Prescription for Error? Pharmacy Robots

Next time you go to your pharmacy, peek around the counter. You might see a large machine tucked behind a shelf.

It’s a pharmacy robot and it's supposed to make medicine safer. But the News 4 I-Team is going to show you how these machines can multiply one mistake into dozens.

"They provide a valuable service,” said Carmine Catizone, the Executive Director of the National Association of Boards of Pharmacy. He told us more and more large chains are using pharmacy robots.

In a sales video from a prominent robot maker you can see how a technician types a prescription into a computer.

A robotic arm pulls pills from a “cell," or plastic bin filled with medication, and places the pills in a bottle before labeling it.

Catizone explained this high-technology "can help with dispensing. And, from what we've heard of the error rate, it's significantly lower than if you have technicians or even a pharmacist sometimes filling prescriptions."

Dr. Sidney Wolfe at the medical watchdog Public Citizen said there have been at least two well-respected medical studies that found robots do cut down on medication errors.

But that's only if humans load them properly.

Wolfe said, "A human being has to fill the machine with various kinds of medicine and they could make a mistake. And if they make a mistake, the machine dispenses what it's told to do."

"The mistakes that were being made were really human error," said Joe Zorek, a pharmacist who worked in a large national chain that used a robot.

When it was installed, Zorek said his company also upped the number of prescriptions his store was expected to fill to as many as 900 a day, forcing his staff to rush.

"Say a cell ran out, you cheated.” Zorek said. “Run over, grab a bottle from the stock area, put the bottle in there."

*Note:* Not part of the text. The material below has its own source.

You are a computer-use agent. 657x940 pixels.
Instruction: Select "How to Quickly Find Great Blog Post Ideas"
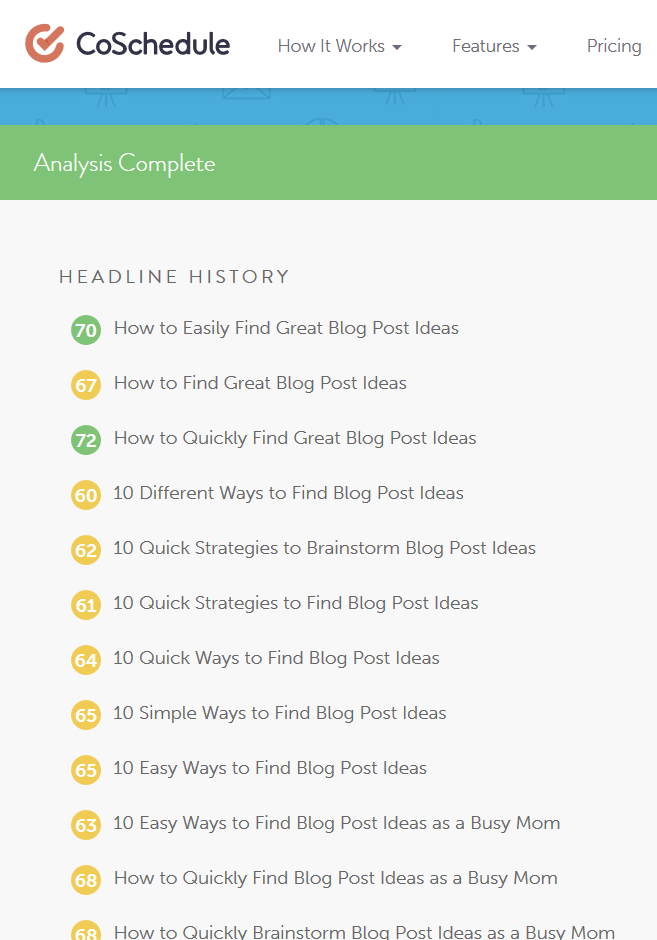pyautogui.click(x=295, y=438)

But then he said it happened. An employee put 250 milligrams of an antibiotic into a cell already partially loaded with 500 milligram pills.

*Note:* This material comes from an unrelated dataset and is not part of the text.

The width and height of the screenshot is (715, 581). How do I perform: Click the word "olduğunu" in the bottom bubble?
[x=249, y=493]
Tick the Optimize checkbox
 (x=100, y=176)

"Somebody had inadvertently grabbed the wrong bottle," Zorek said. “So, as a result, we were dispensing 500 mgs with the 250mgs. It's not a big deal you might think, but if the patient is sick and didn't get well and they needed to see the doctor again or needed another prescription, it becomes a problem."

Some mistakes involve dosage, others involve mixing up different drugs.

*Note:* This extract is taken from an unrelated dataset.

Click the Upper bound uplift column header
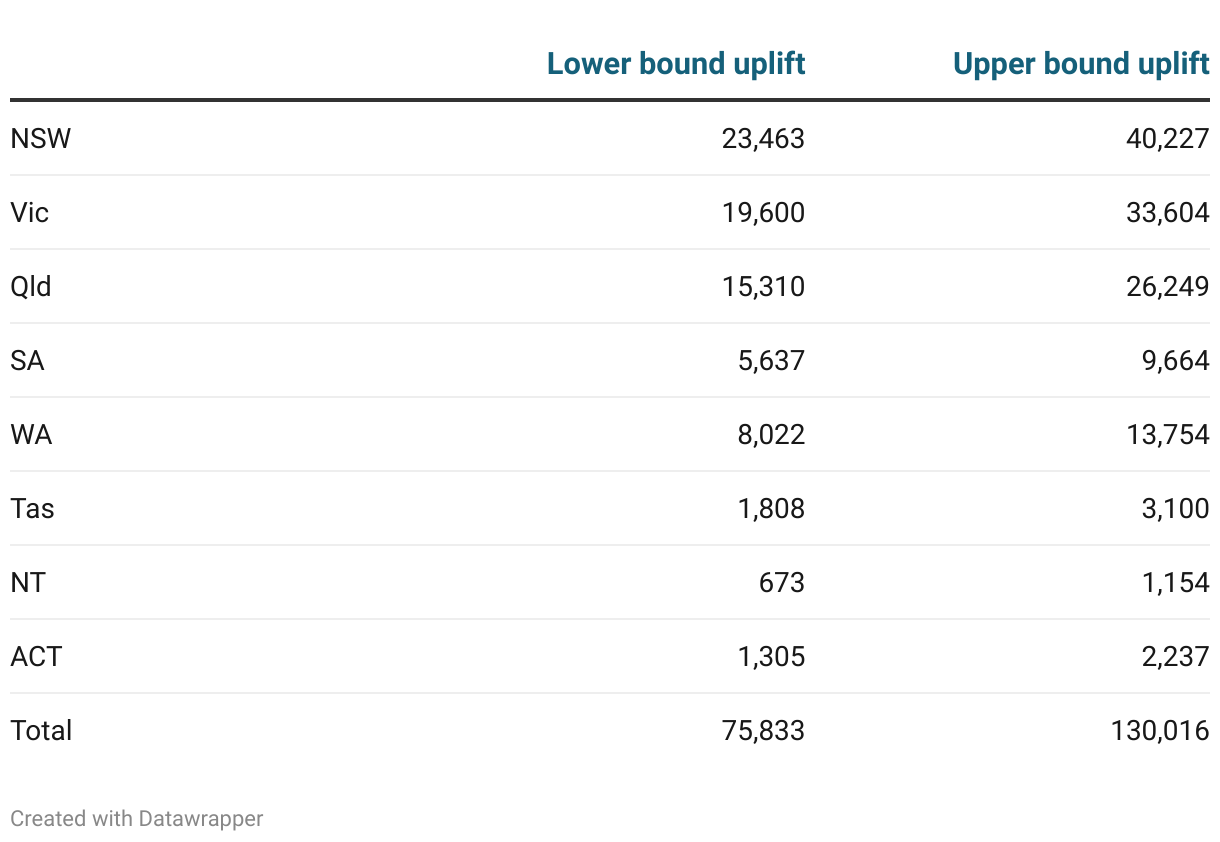Viewport: 1220px width, 842px height. coord(1081,64)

In New Jersey, the attorney general found a robot gave as many as 50 children a breast cancer drug instead of fluoride tablets.

After the publicity surrounding that event, Zorek said his company instituted a new system aimed at preventing robot mistakes.

But admitted you may never know you got the wrong medicine because the pharmacy may never catch the mistake if a robot was involved.

"There had to be at least 47 to 60 prescriptions that were filled with this antibiotic.” Zorek explained. “Were they all mis-filled? We don't know."

All of the experts we talked with say you shouldn’t be afraid of pharmacies using robots to fill your prescription.

But, you should also always double check your prescription by looking up what the drug looks like and comparing it to what's in your bottle.

If you think there might be a problem, call your doctor.